Basketball fans are still debating Jordan vs. Lebron—which was the GOAT (the Greatest of All Time).  New Yorkers of a certain age used to argue passionately about the relative merits of Mantle, Mays and Snider, who were contemporaneous and competing Hall of Fame center fielders.

Centuries ago, rabbis engaged in spirited debates about which mitzvot (commandments) would remain relevant in the future world.
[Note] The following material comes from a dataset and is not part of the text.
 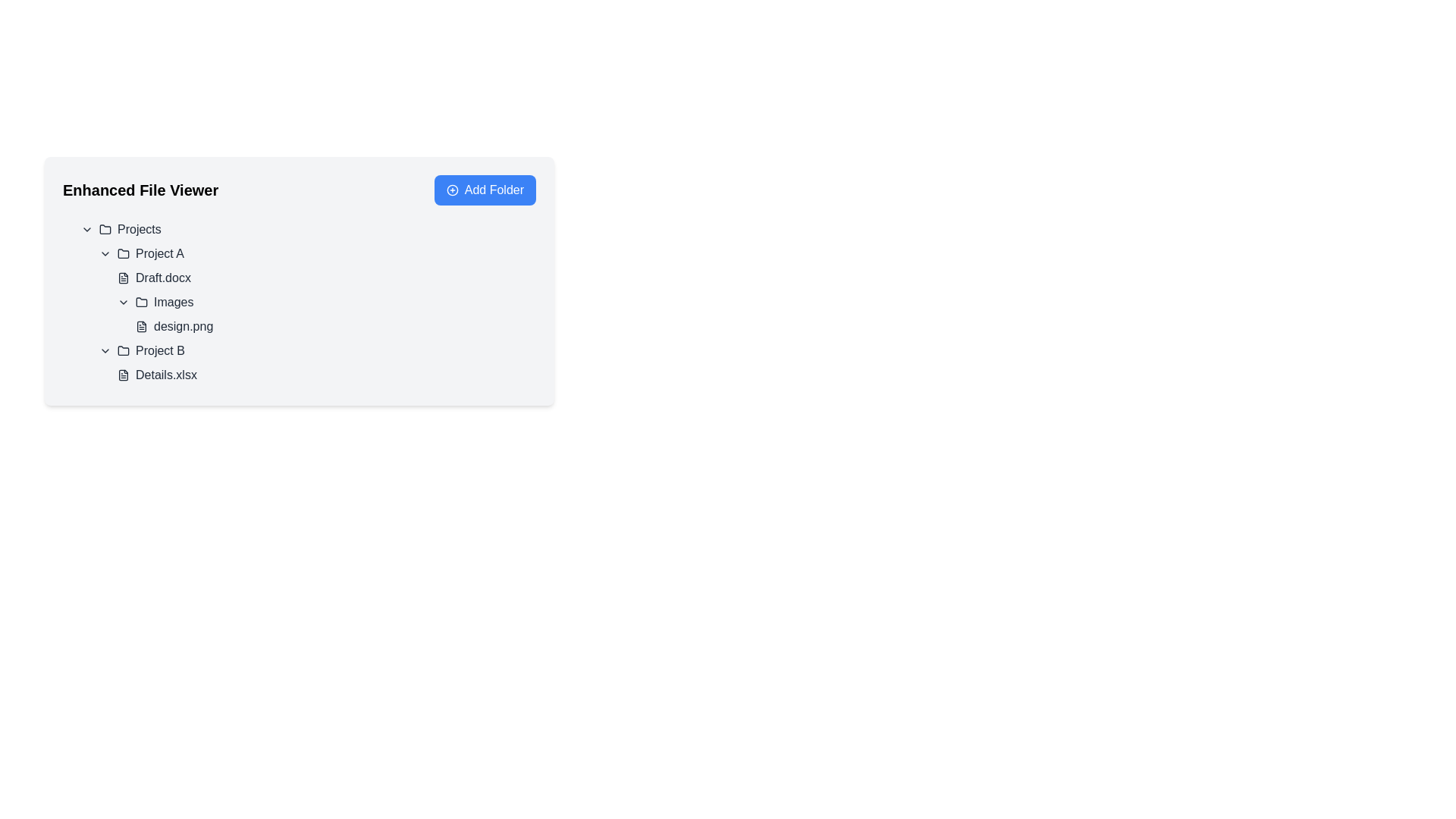 What do you see at coordinates (124, 375) in the screenshot?
I see `the file icon located to the left of the label 'Details.xlsx' under 'Project B'` at bounding box center [124, 375].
While these discussions may seem theoretical, the rabbis were preparing for a future they anticipated with great hope and conviction, despite its practical implications being yet unknown.
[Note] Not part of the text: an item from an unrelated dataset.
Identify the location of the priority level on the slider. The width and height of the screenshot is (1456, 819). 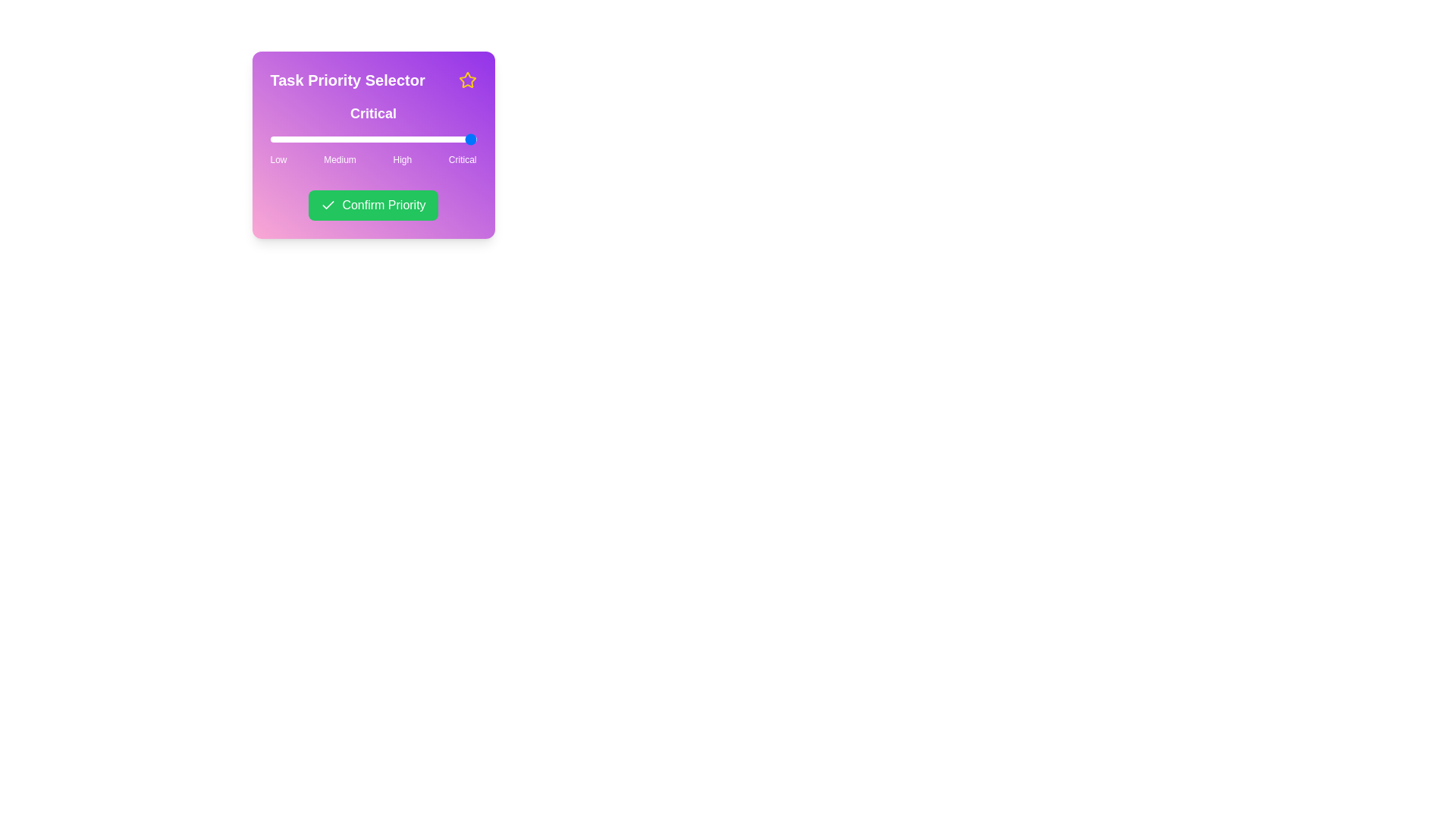
(338, 140).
Purim, our sages say, will be the only holiday still celebrated when the Messiah comes.

When it comes to sacrifices, the topic of this week’s Parashat Tzav, the midrash says that in the world to come, all of the sacrifices will be eliminated, except for the thanksgiving offering (Leviticus Rabbah 9:7).  (If you’re curious, there are a couple of possible textual bases for this interpretation, rooted in details of the wordings of Leviticus 8:11-12.)

Other (individual) sacrifices will be eliminated, hypothesize commentators, because they are offered in response to sins, whether purposeful or by accidental, known or unknown.  But in the world to come, we will all be sinless, they speculate, so there will be no need for sin offerings.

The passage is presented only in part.